(Stored data)
=======

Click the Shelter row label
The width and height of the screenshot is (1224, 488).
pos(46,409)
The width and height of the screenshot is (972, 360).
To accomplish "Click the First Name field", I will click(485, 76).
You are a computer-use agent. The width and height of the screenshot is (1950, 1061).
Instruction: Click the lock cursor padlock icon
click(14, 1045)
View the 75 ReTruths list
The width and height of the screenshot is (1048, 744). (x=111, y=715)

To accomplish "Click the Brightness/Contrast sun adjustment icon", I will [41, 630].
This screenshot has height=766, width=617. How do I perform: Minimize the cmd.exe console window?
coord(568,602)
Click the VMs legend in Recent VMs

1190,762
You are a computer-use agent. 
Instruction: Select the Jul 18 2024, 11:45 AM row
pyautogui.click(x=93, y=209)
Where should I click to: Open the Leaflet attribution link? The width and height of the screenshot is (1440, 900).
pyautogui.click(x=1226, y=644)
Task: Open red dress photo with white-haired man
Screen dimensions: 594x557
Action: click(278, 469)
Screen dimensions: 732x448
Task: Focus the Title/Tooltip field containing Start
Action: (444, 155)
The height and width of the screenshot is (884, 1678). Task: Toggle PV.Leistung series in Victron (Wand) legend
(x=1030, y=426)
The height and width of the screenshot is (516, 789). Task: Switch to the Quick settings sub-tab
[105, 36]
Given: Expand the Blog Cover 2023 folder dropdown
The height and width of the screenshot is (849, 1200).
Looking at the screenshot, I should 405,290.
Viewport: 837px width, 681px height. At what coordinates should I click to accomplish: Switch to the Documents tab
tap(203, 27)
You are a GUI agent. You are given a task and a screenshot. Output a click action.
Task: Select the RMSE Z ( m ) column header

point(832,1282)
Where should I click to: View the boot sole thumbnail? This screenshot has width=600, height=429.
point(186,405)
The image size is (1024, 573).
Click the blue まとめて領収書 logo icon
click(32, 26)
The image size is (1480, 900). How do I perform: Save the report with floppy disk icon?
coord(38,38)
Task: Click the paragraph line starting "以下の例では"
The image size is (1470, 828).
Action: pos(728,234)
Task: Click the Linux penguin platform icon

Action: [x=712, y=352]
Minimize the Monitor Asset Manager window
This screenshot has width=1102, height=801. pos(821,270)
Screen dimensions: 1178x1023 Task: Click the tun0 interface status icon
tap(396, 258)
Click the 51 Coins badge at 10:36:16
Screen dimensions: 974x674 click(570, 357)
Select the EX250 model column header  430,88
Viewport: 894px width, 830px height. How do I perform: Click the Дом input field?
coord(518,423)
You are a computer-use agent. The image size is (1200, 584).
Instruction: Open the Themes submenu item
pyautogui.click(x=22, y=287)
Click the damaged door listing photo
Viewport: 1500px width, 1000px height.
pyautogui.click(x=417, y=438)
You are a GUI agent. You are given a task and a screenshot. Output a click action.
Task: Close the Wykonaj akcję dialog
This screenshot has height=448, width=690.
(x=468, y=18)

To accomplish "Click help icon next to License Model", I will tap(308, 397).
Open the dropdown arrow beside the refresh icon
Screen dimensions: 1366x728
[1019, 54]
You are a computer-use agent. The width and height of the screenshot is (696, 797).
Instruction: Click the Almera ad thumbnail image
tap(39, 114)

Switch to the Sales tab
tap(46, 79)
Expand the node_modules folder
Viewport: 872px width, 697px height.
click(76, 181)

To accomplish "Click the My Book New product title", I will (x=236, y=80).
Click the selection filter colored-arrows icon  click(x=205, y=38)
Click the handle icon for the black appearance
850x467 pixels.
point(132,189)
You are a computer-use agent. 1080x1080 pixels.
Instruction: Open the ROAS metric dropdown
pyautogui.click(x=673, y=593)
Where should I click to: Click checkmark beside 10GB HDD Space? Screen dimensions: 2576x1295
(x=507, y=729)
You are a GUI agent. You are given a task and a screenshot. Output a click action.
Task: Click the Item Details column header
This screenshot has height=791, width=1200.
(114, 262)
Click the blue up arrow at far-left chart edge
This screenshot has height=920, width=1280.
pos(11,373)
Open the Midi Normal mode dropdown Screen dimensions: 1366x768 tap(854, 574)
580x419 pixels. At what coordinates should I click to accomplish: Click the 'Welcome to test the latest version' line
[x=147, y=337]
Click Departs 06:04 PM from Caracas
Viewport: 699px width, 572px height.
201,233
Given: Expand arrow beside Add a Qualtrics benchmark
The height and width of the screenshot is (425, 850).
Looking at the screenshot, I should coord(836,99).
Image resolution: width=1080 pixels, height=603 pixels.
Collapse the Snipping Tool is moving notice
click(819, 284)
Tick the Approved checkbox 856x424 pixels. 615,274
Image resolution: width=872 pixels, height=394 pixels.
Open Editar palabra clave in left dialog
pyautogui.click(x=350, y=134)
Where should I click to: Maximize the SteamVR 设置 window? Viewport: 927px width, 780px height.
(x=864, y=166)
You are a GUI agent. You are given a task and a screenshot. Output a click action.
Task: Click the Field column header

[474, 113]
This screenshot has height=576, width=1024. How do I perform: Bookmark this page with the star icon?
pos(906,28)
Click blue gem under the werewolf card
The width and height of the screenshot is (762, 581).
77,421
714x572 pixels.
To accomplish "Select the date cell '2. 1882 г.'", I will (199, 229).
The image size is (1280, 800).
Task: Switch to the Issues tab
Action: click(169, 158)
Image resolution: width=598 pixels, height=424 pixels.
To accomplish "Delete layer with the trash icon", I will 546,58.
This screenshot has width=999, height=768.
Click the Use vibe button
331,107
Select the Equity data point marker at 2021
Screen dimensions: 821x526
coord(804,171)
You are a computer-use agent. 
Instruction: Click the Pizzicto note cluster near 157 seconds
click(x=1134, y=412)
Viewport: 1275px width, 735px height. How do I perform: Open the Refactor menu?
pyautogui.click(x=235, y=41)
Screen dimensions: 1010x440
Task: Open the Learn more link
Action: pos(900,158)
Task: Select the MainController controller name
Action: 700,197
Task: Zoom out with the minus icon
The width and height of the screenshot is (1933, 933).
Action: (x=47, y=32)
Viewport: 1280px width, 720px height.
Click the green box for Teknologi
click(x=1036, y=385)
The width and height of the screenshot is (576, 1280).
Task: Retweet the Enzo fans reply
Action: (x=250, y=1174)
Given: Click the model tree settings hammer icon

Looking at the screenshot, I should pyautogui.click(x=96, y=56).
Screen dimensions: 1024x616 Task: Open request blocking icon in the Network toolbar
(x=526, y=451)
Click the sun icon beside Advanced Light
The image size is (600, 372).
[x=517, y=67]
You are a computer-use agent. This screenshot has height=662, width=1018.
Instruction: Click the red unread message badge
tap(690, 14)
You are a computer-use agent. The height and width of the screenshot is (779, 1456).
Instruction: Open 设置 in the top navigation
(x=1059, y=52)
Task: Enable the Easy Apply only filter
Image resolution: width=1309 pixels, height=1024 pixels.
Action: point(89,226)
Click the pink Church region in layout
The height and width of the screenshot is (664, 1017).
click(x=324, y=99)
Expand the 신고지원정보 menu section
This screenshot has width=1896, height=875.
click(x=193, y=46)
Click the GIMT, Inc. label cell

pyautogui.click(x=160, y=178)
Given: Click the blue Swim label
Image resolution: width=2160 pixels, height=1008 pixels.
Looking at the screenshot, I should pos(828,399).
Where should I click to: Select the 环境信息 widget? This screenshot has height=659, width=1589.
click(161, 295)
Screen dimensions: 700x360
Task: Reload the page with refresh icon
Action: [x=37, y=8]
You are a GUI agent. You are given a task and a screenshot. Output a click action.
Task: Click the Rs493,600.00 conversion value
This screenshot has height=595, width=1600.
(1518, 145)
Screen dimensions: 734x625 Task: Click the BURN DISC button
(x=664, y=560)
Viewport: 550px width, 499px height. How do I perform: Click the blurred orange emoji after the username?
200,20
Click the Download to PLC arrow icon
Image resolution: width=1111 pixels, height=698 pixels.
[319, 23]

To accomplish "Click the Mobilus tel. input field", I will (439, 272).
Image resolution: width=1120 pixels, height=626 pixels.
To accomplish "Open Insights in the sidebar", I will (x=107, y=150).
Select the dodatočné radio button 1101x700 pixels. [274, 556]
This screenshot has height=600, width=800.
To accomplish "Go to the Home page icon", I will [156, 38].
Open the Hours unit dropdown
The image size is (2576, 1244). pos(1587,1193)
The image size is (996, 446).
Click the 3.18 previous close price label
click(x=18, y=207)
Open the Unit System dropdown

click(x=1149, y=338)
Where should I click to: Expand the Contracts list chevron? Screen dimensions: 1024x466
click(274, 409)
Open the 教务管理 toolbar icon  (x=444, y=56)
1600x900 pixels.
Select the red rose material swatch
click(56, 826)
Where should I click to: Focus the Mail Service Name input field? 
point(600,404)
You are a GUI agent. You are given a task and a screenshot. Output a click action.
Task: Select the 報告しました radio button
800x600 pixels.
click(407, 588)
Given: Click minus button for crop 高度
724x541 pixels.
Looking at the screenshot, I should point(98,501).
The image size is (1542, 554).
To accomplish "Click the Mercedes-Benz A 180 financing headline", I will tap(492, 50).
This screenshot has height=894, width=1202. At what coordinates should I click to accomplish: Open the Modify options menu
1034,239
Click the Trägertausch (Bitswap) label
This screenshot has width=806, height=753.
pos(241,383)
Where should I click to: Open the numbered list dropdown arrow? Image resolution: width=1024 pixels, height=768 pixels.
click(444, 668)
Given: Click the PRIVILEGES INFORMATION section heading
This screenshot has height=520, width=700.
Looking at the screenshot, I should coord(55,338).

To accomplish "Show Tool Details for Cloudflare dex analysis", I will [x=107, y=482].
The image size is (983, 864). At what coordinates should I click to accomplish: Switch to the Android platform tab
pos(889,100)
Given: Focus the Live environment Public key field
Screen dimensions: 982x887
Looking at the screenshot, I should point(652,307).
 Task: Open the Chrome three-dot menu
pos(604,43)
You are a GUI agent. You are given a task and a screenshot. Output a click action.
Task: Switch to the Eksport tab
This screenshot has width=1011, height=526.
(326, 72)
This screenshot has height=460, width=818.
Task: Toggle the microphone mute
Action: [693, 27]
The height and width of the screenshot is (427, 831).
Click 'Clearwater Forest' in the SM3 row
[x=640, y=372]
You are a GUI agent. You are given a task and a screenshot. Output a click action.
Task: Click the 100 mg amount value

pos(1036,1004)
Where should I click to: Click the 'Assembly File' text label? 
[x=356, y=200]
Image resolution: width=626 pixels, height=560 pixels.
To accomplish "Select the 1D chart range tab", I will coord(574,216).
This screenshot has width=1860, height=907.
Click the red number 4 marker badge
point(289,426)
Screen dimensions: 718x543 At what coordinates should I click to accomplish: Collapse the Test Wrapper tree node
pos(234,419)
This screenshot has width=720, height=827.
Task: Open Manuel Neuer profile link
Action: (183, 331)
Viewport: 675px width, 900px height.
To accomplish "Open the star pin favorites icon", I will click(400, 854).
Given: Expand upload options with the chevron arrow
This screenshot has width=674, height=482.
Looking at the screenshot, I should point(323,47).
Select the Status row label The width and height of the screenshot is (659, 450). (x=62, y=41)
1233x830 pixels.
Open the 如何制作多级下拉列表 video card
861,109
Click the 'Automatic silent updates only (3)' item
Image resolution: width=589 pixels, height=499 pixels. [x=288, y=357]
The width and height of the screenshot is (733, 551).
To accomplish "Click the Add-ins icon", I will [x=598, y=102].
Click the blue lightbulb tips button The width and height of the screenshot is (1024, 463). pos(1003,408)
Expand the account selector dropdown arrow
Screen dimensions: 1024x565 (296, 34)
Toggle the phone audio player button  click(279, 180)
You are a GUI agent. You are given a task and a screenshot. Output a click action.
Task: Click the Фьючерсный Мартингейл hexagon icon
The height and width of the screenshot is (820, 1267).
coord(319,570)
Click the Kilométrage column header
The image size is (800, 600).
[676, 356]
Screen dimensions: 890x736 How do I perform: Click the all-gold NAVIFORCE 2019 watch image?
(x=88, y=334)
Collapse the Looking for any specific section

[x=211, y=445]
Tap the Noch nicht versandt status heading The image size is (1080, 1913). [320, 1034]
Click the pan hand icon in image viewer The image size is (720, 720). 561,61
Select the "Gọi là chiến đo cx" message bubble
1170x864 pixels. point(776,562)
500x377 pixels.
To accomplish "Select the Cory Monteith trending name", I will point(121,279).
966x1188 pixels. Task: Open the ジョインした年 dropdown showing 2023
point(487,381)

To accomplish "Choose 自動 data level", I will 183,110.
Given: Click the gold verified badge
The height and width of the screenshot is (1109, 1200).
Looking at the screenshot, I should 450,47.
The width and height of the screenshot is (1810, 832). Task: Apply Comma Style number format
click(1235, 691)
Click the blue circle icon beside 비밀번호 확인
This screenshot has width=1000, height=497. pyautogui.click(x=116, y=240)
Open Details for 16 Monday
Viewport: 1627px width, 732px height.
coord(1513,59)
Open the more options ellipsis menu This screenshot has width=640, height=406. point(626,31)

=======

• What needs to be done:
Repeat exactly the lines above from the one with "Given: Expand the" up to and including the one with "Select the EX250". No other line belongs in the reply.

• The answer:
Given: Expand the Blog Cover 2023 folder dropdown
The height and width of the screenshot is (849, 1200).
Looking at the screenshot, I should 405,290.
Viewport: 837px width, 681px height. At what coordinates should I click to accomplish: Switch to the Documents tab
tap(203, 27)
You are a GUI agent. You are given a task and a screenshot. Output a click action.
Task: Select the RMSE Z ( m ) column header

point(832,1282)
Where should I click to: View the boot sole thumbnail? This screenshot has width=600, height=429.
point(186,405)
The image size is (1024, 573).
Click the blue まとめて領収書 logo icon
click(32, 26)
The image size is (1480, 900). How do I perform: Save the report with floppy disk icon?
coord(38,38)
Task: Click the paragraph line starting "以下の例では"
The image size is (1470, 828).
Action: pos(728,234)
Task: Click the Linux penguin platform icon

Action: [x=712, y=352]
Minimize the Monitor Asset Manager window
This screenshot has width=1102, height=801. pos(821,270)
Screen dimensions: 1178x1023 Task: Click the tun0 interface status icon
tap(396, 258)
Click the 51 Coins badge at 10:36:16
Screen dimensions: 974x674 click(570, 357)
Select the EX250 model column header  430,88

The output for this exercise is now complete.